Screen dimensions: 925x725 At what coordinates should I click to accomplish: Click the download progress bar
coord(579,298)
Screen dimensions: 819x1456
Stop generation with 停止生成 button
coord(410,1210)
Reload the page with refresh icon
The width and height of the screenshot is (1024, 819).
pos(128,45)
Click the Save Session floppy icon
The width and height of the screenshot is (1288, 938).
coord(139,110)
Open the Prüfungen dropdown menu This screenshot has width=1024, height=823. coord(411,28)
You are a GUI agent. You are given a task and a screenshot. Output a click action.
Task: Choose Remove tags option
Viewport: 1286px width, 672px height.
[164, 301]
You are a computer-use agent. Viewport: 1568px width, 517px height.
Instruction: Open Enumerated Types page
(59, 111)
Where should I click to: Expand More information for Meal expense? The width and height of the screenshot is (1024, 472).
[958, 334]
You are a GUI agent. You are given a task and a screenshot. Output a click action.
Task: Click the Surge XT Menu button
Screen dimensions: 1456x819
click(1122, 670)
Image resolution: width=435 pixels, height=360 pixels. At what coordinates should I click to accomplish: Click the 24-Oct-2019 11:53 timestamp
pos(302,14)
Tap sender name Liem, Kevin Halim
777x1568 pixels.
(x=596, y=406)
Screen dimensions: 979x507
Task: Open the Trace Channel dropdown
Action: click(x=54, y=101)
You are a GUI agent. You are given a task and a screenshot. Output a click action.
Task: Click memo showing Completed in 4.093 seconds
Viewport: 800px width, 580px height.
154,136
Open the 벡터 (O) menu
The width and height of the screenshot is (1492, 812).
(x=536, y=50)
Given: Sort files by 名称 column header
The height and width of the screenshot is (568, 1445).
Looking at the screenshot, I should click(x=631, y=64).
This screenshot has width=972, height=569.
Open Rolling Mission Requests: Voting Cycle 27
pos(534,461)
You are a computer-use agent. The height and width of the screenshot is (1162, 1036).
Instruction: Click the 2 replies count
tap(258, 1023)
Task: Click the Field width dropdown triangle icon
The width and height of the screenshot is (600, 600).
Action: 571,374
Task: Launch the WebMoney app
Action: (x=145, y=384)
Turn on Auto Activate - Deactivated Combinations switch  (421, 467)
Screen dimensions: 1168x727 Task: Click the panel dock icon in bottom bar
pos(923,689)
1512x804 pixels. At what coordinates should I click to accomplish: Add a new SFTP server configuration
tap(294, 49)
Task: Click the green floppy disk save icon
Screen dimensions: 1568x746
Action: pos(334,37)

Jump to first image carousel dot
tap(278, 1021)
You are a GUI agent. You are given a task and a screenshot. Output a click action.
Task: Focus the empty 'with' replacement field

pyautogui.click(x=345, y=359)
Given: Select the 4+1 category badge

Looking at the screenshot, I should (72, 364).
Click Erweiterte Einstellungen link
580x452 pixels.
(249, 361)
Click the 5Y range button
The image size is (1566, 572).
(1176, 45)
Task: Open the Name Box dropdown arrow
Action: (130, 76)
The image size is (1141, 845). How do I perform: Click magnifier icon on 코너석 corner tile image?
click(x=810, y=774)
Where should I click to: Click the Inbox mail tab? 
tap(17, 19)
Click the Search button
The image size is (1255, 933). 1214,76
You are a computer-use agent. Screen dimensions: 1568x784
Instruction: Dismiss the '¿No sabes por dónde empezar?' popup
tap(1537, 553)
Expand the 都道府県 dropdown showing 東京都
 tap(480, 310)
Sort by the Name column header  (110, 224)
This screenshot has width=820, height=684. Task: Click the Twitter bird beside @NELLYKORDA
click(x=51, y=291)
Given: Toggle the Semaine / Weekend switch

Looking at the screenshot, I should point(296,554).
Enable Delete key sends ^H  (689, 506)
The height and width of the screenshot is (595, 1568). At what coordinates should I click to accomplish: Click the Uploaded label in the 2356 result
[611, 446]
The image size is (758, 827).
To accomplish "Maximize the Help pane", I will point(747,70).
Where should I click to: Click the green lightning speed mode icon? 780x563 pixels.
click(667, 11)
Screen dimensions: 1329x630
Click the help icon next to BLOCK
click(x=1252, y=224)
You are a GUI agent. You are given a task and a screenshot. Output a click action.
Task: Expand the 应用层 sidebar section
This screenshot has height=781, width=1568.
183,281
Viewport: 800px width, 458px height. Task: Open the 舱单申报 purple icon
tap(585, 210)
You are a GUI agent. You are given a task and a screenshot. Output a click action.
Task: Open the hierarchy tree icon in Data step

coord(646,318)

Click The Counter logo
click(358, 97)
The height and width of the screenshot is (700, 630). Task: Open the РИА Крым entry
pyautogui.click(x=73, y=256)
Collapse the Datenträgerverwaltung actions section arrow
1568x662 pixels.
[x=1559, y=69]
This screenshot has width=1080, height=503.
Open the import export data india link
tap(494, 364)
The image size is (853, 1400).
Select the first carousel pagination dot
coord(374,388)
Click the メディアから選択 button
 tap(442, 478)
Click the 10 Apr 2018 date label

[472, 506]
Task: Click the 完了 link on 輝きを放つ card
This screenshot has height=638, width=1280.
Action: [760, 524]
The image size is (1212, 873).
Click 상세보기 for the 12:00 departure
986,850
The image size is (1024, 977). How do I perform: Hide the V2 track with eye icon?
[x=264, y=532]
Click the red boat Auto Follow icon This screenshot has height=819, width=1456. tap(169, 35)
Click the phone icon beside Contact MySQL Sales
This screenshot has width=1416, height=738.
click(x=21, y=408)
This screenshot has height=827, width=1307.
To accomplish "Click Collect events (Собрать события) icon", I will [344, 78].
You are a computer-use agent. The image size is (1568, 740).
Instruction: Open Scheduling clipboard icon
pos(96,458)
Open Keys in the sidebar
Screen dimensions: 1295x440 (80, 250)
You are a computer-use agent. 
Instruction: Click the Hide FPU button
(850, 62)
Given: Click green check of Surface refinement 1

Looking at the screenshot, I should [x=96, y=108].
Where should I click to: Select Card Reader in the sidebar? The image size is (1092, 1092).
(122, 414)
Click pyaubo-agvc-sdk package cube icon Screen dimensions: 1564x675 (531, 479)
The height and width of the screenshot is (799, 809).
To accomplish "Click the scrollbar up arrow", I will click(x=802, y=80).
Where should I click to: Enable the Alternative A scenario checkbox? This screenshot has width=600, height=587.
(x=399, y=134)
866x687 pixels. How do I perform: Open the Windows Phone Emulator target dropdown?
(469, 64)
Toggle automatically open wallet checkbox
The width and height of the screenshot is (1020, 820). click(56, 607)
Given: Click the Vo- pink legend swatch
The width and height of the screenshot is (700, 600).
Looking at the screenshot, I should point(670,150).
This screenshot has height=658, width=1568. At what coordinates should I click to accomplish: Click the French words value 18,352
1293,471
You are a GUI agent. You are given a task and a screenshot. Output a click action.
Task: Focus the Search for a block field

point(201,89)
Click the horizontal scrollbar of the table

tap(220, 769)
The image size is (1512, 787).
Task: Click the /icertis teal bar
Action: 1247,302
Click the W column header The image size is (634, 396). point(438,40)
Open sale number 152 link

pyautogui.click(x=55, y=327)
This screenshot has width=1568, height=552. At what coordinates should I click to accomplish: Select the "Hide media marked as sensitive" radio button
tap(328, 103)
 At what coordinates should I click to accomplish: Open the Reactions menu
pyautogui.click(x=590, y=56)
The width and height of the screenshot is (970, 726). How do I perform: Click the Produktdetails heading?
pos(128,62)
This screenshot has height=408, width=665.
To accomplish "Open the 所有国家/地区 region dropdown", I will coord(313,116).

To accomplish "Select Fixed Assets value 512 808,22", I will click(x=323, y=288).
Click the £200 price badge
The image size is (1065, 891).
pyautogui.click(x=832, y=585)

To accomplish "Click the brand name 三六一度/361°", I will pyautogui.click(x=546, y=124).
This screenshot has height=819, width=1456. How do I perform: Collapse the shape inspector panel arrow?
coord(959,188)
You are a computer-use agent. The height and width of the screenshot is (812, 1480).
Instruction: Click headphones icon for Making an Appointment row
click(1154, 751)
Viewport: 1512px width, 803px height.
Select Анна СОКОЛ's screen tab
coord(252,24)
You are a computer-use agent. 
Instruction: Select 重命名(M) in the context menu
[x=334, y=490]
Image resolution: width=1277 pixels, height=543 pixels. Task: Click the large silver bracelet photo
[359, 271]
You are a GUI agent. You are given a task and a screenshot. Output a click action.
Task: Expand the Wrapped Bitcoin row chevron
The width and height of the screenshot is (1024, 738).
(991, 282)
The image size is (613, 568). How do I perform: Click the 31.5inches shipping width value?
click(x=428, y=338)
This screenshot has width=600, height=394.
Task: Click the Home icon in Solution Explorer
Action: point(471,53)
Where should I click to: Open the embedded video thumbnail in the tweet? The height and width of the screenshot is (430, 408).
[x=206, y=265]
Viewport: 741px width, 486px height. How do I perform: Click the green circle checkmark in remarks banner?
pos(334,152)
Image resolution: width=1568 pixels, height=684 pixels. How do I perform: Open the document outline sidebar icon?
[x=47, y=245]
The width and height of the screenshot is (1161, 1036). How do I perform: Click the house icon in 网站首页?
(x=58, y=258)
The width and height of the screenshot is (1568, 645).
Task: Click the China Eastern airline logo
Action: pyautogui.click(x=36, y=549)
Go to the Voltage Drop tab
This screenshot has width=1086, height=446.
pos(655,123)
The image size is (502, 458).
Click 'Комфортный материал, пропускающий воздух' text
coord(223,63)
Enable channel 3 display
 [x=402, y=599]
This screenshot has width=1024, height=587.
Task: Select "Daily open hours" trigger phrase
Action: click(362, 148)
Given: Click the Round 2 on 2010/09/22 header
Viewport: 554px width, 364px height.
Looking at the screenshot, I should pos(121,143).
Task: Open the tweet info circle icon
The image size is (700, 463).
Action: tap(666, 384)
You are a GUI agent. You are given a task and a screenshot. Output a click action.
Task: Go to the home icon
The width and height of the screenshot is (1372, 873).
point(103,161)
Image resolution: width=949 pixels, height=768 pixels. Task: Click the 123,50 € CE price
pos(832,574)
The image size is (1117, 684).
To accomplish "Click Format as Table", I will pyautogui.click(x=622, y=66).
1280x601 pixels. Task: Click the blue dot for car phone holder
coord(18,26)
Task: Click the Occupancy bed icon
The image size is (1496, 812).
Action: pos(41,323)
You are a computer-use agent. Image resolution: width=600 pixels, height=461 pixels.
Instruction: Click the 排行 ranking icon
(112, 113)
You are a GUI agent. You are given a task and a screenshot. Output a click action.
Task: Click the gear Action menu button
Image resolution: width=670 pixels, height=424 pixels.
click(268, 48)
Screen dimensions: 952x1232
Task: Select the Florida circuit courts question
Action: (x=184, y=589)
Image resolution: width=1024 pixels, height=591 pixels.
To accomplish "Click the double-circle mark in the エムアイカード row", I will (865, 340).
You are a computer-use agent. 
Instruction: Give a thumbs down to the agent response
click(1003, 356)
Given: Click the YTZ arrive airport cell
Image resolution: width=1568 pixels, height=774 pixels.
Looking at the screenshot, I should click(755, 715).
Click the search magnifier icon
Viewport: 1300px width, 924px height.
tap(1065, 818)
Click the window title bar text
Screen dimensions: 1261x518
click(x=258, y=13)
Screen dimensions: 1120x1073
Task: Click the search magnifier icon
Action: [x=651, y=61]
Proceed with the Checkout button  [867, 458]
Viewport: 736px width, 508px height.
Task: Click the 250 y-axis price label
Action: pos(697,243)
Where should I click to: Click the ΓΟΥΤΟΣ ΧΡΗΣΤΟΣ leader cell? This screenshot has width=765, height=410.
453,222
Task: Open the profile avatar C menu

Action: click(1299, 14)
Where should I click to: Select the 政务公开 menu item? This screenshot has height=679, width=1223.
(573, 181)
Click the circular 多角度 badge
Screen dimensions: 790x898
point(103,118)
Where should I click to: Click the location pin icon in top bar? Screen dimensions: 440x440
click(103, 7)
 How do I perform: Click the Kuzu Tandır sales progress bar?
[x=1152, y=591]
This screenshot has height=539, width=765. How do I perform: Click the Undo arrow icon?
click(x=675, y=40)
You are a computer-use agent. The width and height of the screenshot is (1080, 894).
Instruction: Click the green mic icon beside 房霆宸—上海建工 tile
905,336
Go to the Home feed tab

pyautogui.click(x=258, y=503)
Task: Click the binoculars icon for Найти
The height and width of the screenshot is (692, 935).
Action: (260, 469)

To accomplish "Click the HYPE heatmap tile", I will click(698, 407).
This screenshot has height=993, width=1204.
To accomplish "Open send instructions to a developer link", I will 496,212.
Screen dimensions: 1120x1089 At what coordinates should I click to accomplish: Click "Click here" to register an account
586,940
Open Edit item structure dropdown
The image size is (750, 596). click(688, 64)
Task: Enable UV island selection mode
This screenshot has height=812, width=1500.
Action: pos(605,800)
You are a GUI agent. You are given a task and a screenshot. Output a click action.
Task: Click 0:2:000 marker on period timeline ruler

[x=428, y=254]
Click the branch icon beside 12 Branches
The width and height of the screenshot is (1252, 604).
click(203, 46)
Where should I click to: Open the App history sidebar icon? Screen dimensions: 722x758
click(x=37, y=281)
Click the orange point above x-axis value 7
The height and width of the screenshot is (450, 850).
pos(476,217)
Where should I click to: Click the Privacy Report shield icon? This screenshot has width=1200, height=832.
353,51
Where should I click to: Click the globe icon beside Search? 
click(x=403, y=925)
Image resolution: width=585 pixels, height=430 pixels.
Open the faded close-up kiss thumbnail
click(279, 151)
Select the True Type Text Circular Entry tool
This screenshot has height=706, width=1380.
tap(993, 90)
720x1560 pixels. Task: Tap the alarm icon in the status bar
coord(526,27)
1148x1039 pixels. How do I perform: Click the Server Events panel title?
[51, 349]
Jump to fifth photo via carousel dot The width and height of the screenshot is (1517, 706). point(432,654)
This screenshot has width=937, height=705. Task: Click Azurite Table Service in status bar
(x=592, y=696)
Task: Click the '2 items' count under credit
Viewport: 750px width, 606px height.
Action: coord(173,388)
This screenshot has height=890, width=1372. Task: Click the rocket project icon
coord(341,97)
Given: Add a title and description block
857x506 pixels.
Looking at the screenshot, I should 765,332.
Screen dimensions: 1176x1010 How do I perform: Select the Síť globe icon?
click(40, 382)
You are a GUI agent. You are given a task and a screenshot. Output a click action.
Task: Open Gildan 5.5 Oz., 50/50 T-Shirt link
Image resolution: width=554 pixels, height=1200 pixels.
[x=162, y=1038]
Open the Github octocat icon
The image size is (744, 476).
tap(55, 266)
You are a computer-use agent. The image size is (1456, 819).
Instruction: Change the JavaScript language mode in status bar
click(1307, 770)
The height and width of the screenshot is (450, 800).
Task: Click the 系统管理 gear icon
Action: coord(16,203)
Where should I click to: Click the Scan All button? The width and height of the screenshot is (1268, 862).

· · ·

Ändern Sie in allem von der Zeile mit „Click the window title bar text“ bis hinunter zur Zeile mit „click(203, 46)“ das Wort „Checkout“ in „Payment“, und geben Sie genau diesen Abschnitt sonst unverändert wieder.

Click the window title bar text
Screen dimensions: 1261x518
click(x=258, y=13)
Screen dimensions: 1120x1073
Task: Click the search magnifier icon
Action: [x=651, y=61]
Proceed with the Payment button  [867, 458]
Viewport: 736px width, 508px height.
Task: Click the 250 y-axis price label
Action: pos(697,243)
Where should I click to: Click the ΓΟΥΤΟΣ ΧΡΗΣΤΟΣ leader cell? This screenshot has width=765, height=410.
453,222
Task: Open the profile avatar C menu

Action: click(1299, 14)
Where should I click to: Select the 政务公开 menu item? This screenshot has height=679, width=1223.
(573, 181)
Click the circular 多角度 badge
Screen dimensions: 790x898
point(103,118)
Where should I click to: Click the location pin icon in top bar? Screen dimensions: 440x440
click(103, 7)
 How do I perform: Click the Kuzu Tandır sales progress bar?
[x=1152, y=591]
This screenshot has height=539, width=765. How do I perform: Click the Undo arrow icon?
click(x=675, y=40)
You are a computer-use agent. The width and height of the screenshot is (1080, 894).
Instruction: Click the green mic icon beside 房霆宸—上海建工 tile
905,336
Go to the Home feed tab

pyautogui.click(x=258, y=503)
Task: Click the binoculars icon for Найти
The height and width of the screenshot is (692, 935).
Action: (260, 469)

To accomplish "Click the HYPE heatmap tile", I will click(698, 407).
This screenshot has height=993, width=1204.
To accomplish "Open send instructions to a developer link", I will 496,212.
Screen dimensions: 1120x1089 At what coordinates should I click to accomplish: Click "Click here" to register an account
586,940
Open Edit item structure dropdown
The image size is (750, 596). click(688, 64)
Task: Enable UV island selection mode
This screenshot has height=812, width=1500.
Action: pos(605,800)
You are a GUI agent. You are given a task and a screenshot. Output a click action.
Task: Click 0:2:000 marker on period timeline ruler

[x=428, y=254]
Click the branch icon beside 12 Branches
The width and height of the screenshot is (1252, 604).
click(203, 46)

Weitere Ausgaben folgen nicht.